3.3. $n$-qubit quantum Fourier transform
The input state is $|j\rangle=|j_{1}j_{2},,,j_{n}\rangle$. The $H_1$ action on the state $|j\rangle$ results in:
\begin{equation}
\frac{1}{2^{1/2}}\left(|0\rangle+e^{i 2\pi 0.j_{1}}|1\rangle\right)|j_{2}j_{3}…j_{n}\rangle
\end{equation}
Figure 2: Circuit of n-qubit Quantum Fourier transform algorithm
Immediately after that act the $\mathrm{C}(U_{1,2})$ operation, doing nothing when $j_{2}=0$, and rotating the phase $\theta_{1,2}=2 \pi j_{2}/2^{2-1+1}=2 \pi0.0j_{2}$ to the first qubit $|1\rangle$ when $j_{2}=1$. This is followed by the $\mathrm{C}(U_{1,3})$ operation, which does nothing when $j_{3}=0$, and rotates the phase $\theta_{1,3}=2 \pi j_{3}/2^{3-1+1}=2 \pi0.00j_{3}$ for the first qubit $|1\rangle$ when $j_{3}=1$. . Then $\mathrm{C}(U_{1,3}), \mathrm{C}(U_{1,4}),\cdots$ are applied until $\mathrm{C}(U_{1,n})$. The output state of the first qubit after this operation is:
\begin{equation}
\frac{1}{2^{1/2}}\left(|0\rangle+e^{i 2 \pi0.j_{1}j_{2}\cdots j_{n}}|1\rangle\right)|j_{2}j_{3}…j_{n}\rangle
\end{equation}
Afterwards the operations $H_{2}, \mathrm{C}(U_{2,3}), \mathrm{C}(U_{2,4}), \cdots, \mathrm{C}(U_{2,n})$ are performed on the second qubit to get
\begin{equation}
\frac{1}{2}\left(|0\rangle+e^{i 2 \pi0.j_{2}j_{3}\cdots j_{n}}|1\rangle\right)\left(|0\rangle+e^{i 2 \pi0.j_{1}j_{2}\cdots j_{n}}|1\rangle\right)|j_{3}j_{4}…j_{n}\rangle
\end{equation}
Follow the quantum circuit for each qubit in turn until the $n$-th qubit. The final result is obtained as
\begin{equation}
\frac{1}{2^{n / 2}}\left(|0\rangle+e^{2 \pi i 0 . j_{n}}|1\rangle\right)\left(|0\rangle+e^{2 \pi i 0 . j_{n-1} j_{n}}|1\rangle\right) \cdots\left(|0\rangle+e^{2 \pi i 0 . j_{1} j_{2} \cdots j_{n}}|1\rangle\right)
\end{equation}
This is exactly the result of Eq.\eqref{311}. Thus it is proved that the Figure 2 is the circuit of the $n$-qubit quantum Fourier transform.

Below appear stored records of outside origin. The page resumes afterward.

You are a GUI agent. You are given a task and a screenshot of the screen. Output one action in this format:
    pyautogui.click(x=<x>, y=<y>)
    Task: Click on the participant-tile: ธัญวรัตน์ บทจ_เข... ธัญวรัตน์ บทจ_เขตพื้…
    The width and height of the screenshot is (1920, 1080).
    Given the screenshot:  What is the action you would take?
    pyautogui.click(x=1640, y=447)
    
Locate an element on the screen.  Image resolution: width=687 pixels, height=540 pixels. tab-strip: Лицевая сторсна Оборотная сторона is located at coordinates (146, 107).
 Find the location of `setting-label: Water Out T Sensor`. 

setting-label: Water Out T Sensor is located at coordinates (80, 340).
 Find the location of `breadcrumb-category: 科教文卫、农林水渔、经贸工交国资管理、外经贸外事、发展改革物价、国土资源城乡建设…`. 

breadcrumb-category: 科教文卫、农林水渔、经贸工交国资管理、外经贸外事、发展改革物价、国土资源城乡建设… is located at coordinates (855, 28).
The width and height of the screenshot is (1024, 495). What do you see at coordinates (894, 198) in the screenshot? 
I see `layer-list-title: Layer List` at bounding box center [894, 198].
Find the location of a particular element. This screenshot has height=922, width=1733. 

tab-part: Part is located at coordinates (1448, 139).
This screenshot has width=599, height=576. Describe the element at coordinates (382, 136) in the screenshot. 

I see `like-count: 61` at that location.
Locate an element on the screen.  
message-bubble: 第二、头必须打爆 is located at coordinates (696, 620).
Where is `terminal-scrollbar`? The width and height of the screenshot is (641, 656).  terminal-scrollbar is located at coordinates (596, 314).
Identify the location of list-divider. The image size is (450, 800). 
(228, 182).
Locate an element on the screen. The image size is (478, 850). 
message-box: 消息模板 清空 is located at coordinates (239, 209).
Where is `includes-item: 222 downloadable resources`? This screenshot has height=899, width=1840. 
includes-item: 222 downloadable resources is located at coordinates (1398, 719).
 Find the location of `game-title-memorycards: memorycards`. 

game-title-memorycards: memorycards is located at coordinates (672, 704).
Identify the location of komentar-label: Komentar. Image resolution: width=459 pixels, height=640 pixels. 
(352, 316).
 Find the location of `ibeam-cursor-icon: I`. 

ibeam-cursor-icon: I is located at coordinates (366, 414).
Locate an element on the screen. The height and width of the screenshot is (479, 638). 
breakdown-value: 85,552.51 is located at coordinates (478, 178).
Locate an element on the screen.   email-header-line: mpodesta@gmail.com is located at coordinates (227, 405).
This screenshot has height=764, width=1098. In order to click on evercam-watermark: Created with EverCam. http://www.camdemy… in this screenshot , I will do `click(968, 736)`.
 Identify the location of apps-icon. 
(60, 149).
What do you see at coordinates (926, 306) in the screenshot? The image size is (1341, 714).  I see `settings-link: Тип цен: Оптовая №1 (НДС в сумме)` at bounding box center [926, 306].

Analyzing this algorithm shows that for an $n$-qubit circuit the logic gates applied sequentially are
\begin{equation}
H_{n} \mathrm{C}(U_{n-1,n})H_{n-1} \mathrm{C}(U_{n-2,n-1})\cdots H_{2} \mathrm{C}(U_{1,n}) \mathrm{C}(U_{1,n-1})\cdots \mathrm{C}(U_{1,2})H_{1}
\end{equation}
A total of $n$ $H$ gate operations and $\frac{n(n-1)}{2}$ two-qubit gate operations were applied. A total of $\frac{n(n+2)}{2}$ operations are performed, and it can be seen that the total number of operations required is a quadratic function of the number of input qubits. Thus the complexity of the quantum Fourier transform is $\Theta\left(n^2\right)$, while the best classical Fourier transform algorithm has a complexity of $\Theta\left(n2^n\right)$.